## [PROBLEM TO WORK ON]
Look through the data below. Show each line where the string "agent" occurs.

## [STUDY MATERIAL]
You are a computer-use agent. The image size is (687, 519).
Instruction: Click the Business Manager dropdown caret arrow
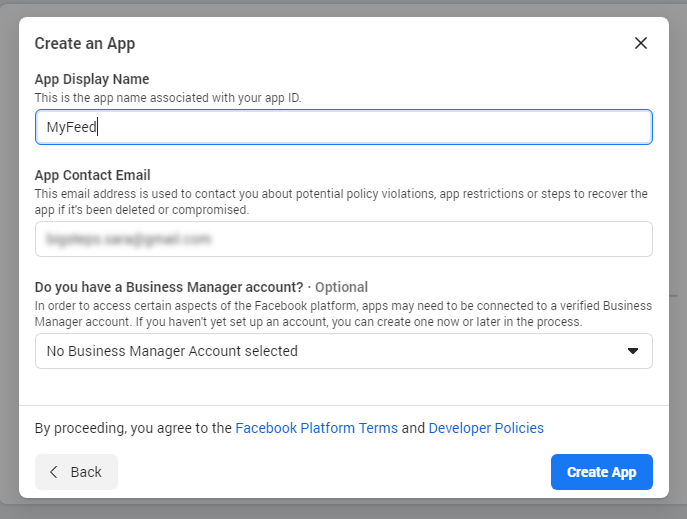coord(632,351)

* * *

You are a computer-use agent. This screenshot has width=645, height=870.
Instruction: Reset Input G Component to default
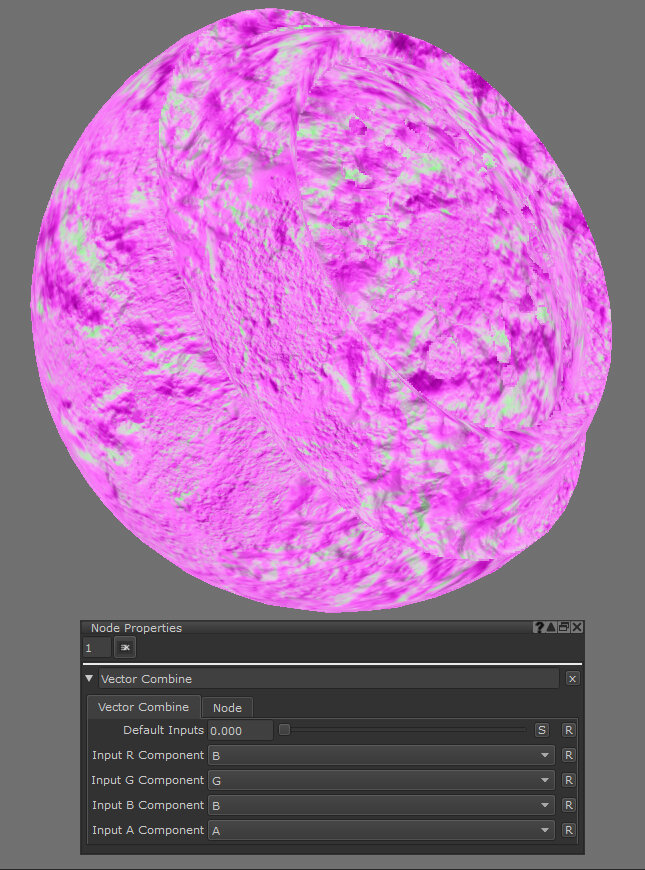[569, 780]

## [YOUR SOLUTION]
You are a computer-use agent. The image size is (687, 519).
You are a computer-use agent. This screenshot has width=645, height=870.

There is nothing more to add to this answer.